Hemodynamic Forces-Induced Biochemical Changes in Aortic wall: Effect on Redox State of the Tissue

Abstract

Shear stress and hydrostatic pressure-induced stretch are known to enhance the production of free radicals, causing oxidative stress in the vascular wall and have been implicated in endothelial inflammation and vascular lesions. Production of antioxidant enzymes such as superoxide dismutase, glutathione peroxidase, and catalase probably constitute a key factor in maintaining the redox state of arterial wall in response to hemodynamic forces. In the present study, redox state of arterial wall at constant pulsatile/laminar shear and varying hydrostatic pressure (70 and 150 cm water) was evaluated. The aim was to study the pressure, in combination with different flow patterns (laminar/pulsatile shear stress), induced oxidative stress which presumably cause arterial wall inflammation leading to vascular legions. The level of reduced glutathione (GSH), lipid peroxidation (LPO) and enzymes known to contribute to the redox status of the cell/tissue, have been measured. Present study quantitatively evaluates the hemodynamic forces induced vascular oxidative stress.
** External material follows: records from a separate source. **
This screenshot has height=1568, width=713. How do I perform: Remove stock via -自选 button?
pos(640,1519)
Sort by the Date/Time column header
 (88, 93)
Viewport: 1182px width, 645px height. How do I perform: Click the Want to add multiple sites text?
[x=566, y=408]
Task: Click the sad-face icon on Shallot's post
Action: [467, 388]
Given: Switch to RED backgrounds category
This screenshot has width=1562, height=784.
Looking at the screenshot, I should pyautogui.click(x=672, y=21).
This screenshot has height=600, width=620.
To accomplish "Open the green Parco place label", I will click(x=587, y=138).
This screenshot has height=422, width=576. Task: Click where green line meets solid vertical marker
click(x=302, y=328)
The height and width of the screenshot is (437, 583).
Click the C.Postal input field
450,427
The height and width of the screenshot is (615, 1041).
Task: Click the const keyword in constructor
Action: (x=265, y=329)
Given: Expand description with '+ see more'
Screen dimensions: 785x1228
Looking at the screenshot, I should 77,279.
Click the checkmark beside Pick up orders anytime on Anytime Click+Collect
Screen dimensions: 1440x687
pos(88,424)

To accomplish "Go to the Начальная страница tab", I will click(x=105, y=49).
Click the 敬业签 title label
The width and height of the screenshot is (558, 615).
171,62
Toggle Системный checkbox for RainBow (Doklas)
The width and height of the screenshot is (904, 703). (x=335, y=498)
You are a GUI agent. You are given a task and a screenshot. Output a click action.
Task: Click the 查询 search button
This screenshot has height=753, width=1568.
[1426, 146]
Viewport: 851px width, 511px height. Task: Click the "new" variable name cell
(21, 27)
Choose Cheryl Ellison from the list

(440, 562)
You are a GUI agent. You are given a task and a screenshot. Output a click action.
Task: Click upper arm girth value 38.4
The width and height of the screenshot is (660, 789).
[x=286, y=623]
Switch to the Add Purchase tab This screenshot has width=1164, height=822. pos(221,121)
We individually assessed the activity of Superoxide Dismutase (SOD), catalase, glutathione peroxidase (GPx), xanthine oxidase (XO), and glutathione-s-transferase (GST) under hemodynamic stress. Secondary antioxidant enzymes like glucose-6-phosphate dehydrogenase (G6PD) and glutathione reductase (GR) were also measured. The increased oxidative stress under pulsatile shear stress and high hydrostatic pressure potentially suggests that vascular inflammation is the key to understand initiation of vascular lesions. Higher concentrations of SOD in arterial wall ought to be considered since this explains arterial wall antioxidant defense in vascular pathologies, which potentially involve oxidative stress. In conclusion, pulsatile shear stress in combination with hydrostatic pressure is a weak inducer of antioxidant defense in blood vessels, hence, considered to be atherogenic. The finding is relevant to both the normal and pathophysiologically relevant hemodynamically stress rabbit thoracic aorta.